A: The overall contribution of British and Irish mercenaries to the success of the Independence armies was probably pretty negligible. In the greater scheme of things they were small in number, expensive, complained a lot, and died rather quickly. Many of them struggled to learn Spanish and left for home as soon as they could.

However, the remaining foreign mercenaries were important as their presence shaped the way Bolívar and others thought about Gran Colombia, which was designed as a nation where anybody could be a citizen and a patriot, no matter where they were born or what their ethnicity, just as long as they believed fervently in the cause of freedom. This was down, in no small part, to the presence of foreign mercenaries in the army.

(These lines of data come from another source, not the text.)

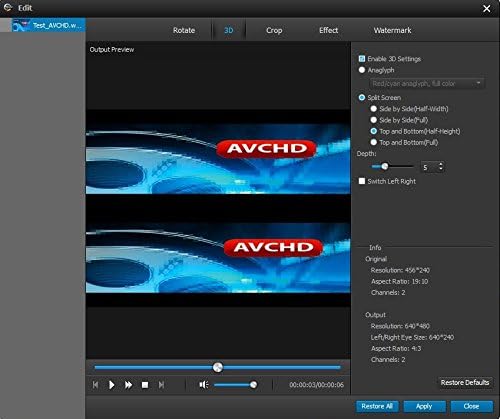Viewport: 500px width, 419px height.
Task: Toggle the Enable 3D Settings checkbox
Action: point(362,59)
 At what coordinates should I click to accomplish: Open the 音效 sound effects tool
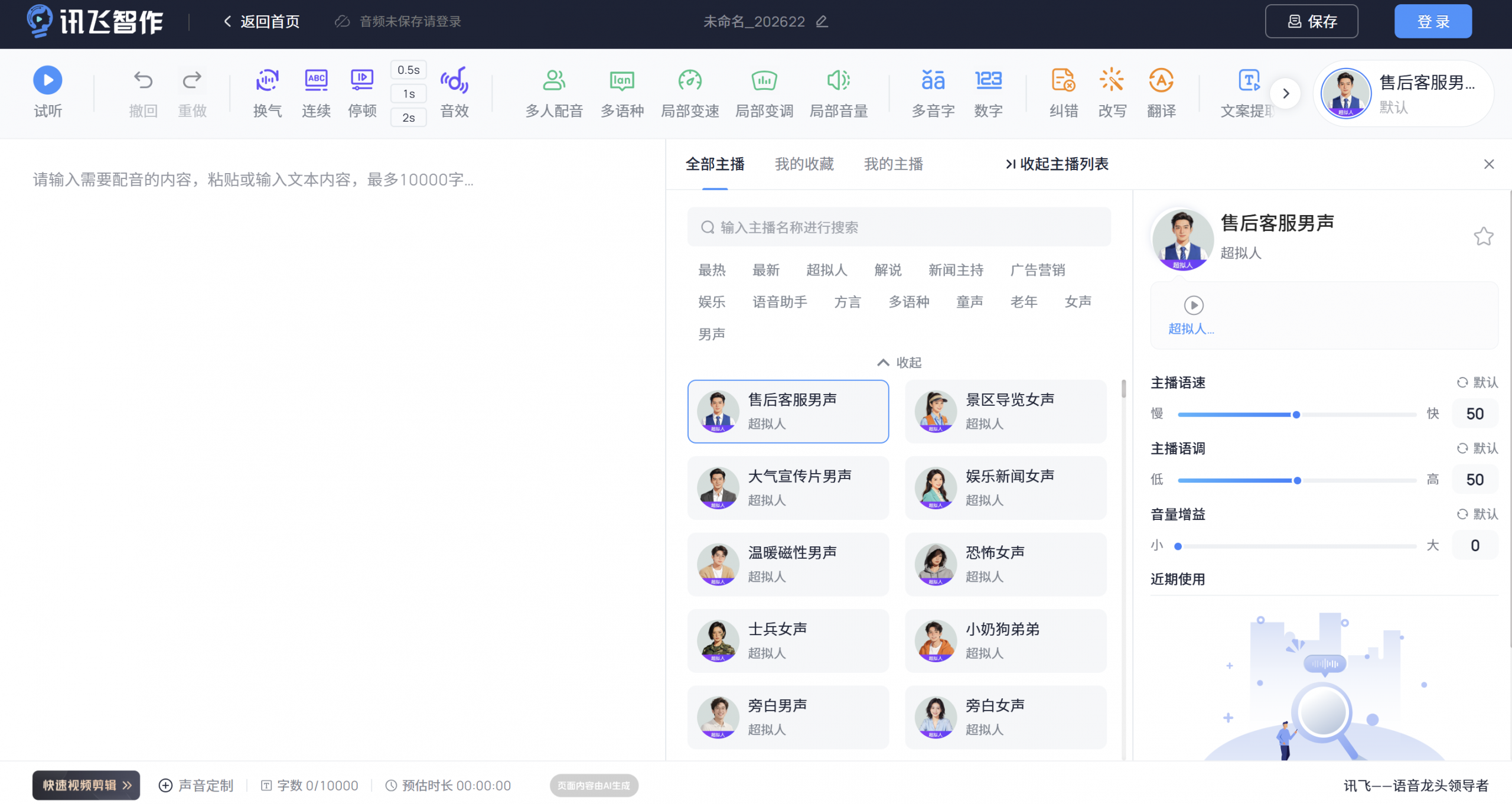[454, 92]
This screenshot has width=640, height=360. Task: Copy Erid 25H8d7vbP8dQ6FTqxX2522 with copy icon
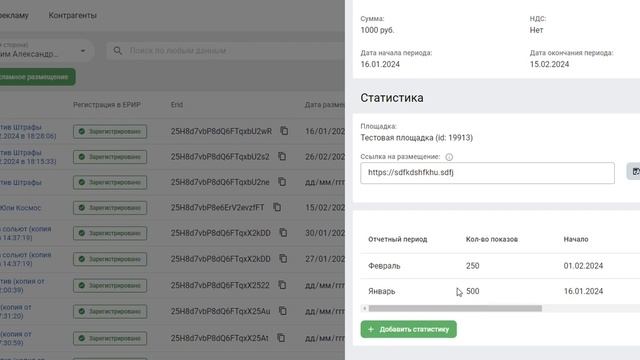coord(282,285)

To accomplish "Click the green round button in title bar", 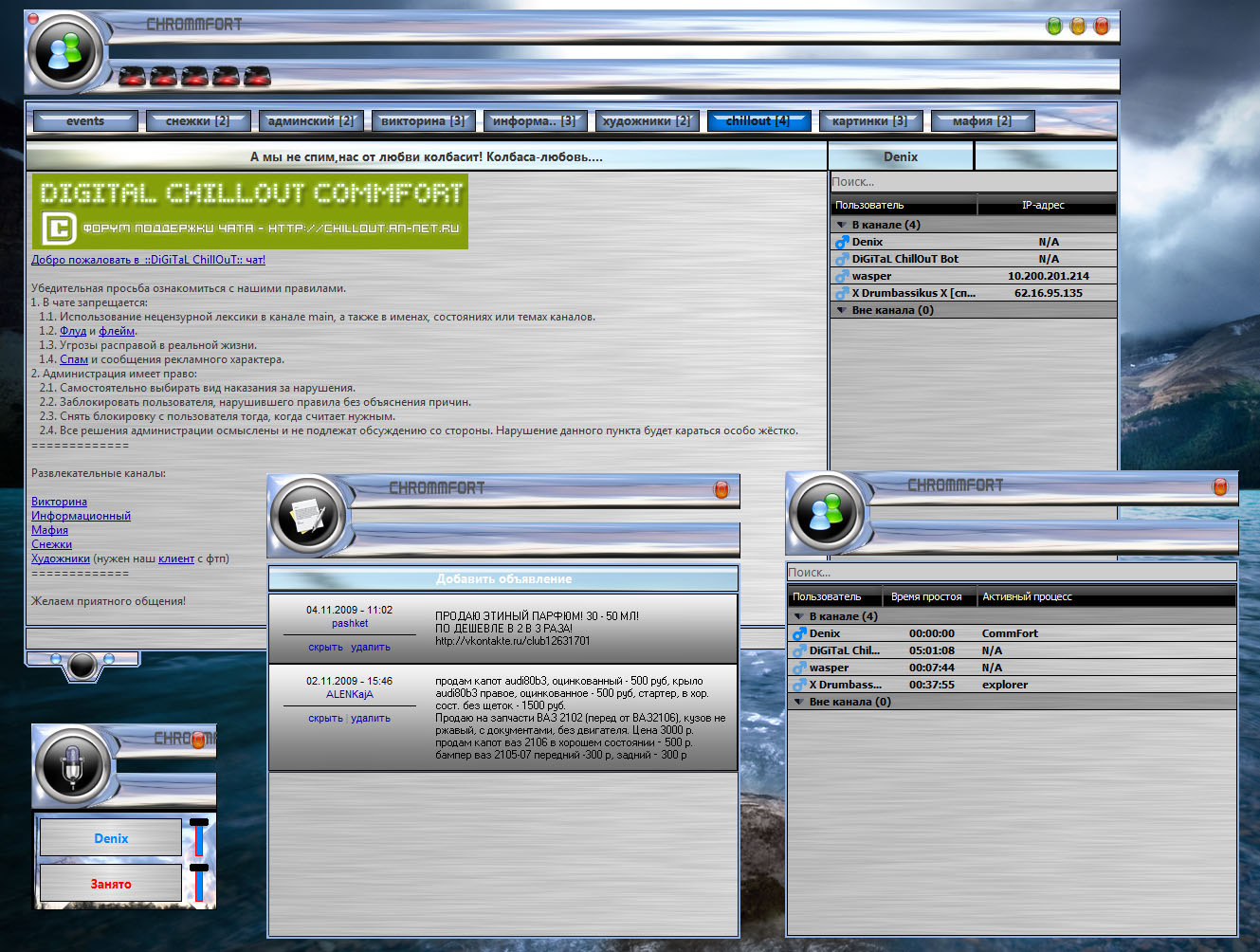I will pos(1053,27).
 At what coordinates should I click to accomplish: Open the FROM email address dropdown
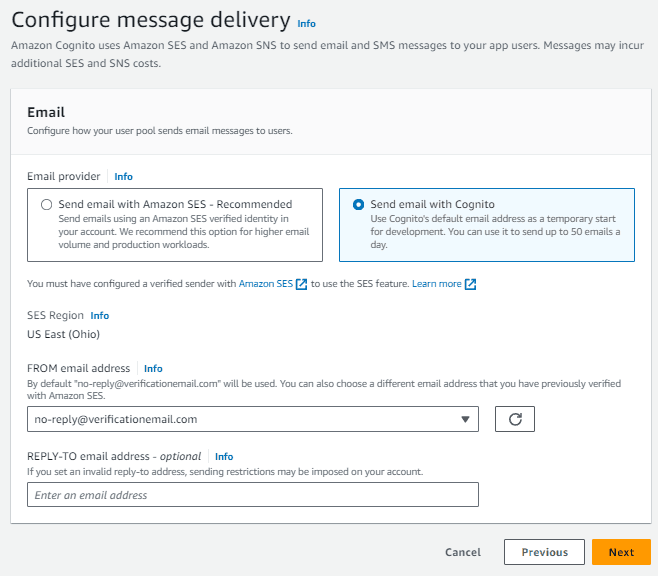pos(253,419)
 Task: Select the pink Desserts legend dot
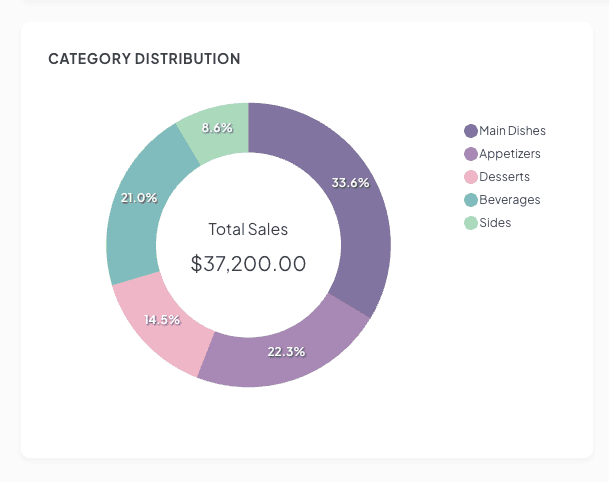pyautogui.click(x=471, y=177)
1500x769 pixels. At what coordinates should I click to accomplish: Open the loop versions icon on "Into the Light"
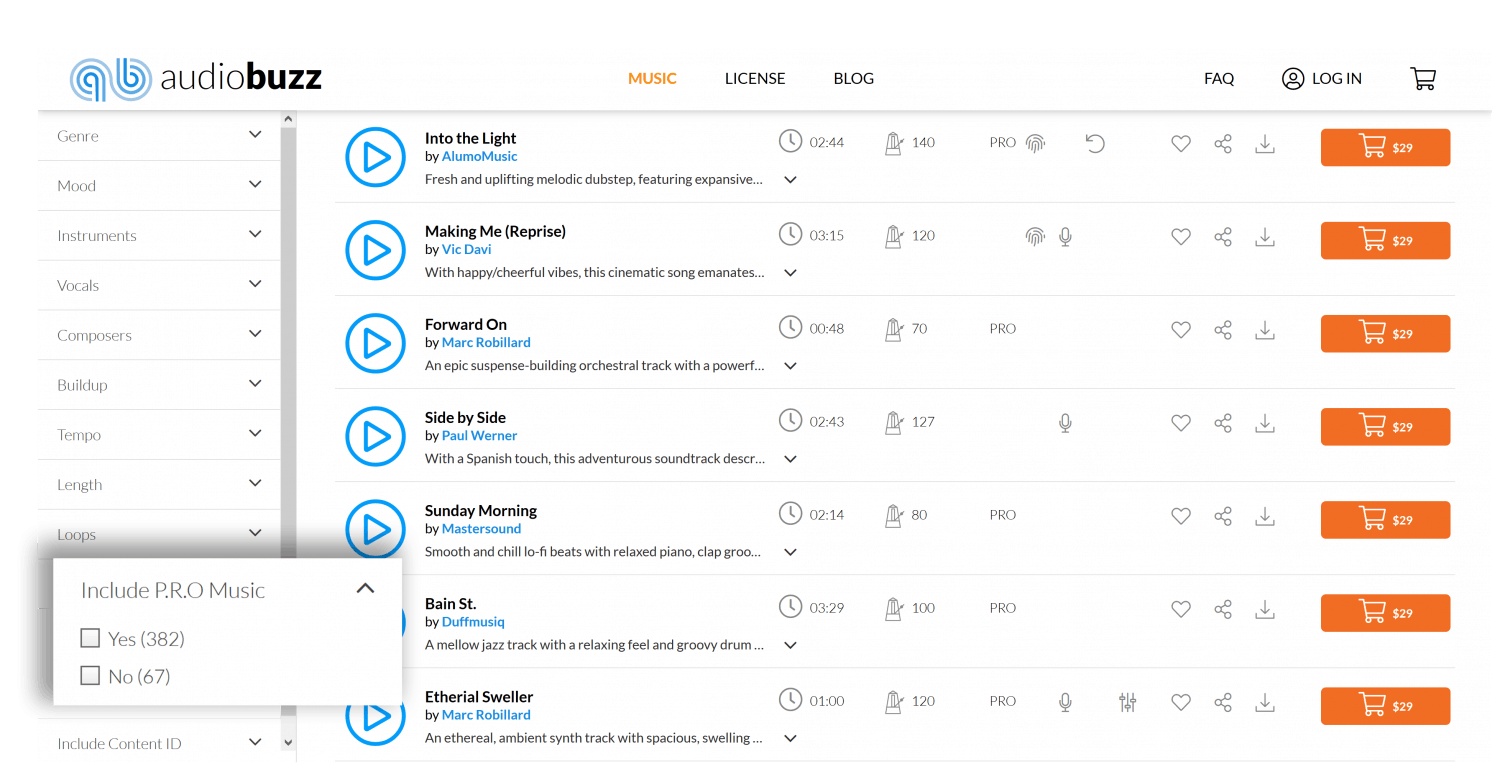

Q: Once the wars were over, how many of these adventurers made it back home?
A: About 1,000 mercenaries stayed to the end of the wars, and then went home. Most of them slipped back into historical anonymity. A few dozen wrote their memoirs, variously praising Bolívar for being the greatest hero of the age, or criticizing him as a power-crazed dictator.

Q: How did you first become interested in the Independence Wars?
A: I worked in Santiago de Chile as an English teacher, and everyday I walked along Calle Lord Cochrane. I couldn’t understand why the road would have such an odd name, so I started reading up on the Chilean Wars of Independence. Then something carried me north, and over the next decade or so I worked in Peru, Bolivia and Ecuador before eventually heading to Colombia and Venezuela to carry out the research for my book Adventuring through Spanish Colonies.

Q: With iconic figures like Simón Bolívar and the other revolutionary heroes can you ever get to the historical truth?
A: Of course you can – the historical truth is always there waiting for us to peel away the layers of interpretation and manipulation that get stuck to it. It is a hard job though, and when you think you have got there you find another layer of meaning hiding the “facts” you were looking for.

In many ways the exercise of searching for historical truth about these characters is just as important than whether or not General Fulano did or did not utter a particular set of words, or did or did not charge his enemies from the west or the east.

Dr Brown’s academic study: “Adventuring through Spanish Colonies: Simón Bolívar, Foreign Mercenaries and the Birth of New Nations”, was published last year by Liverpool University Press.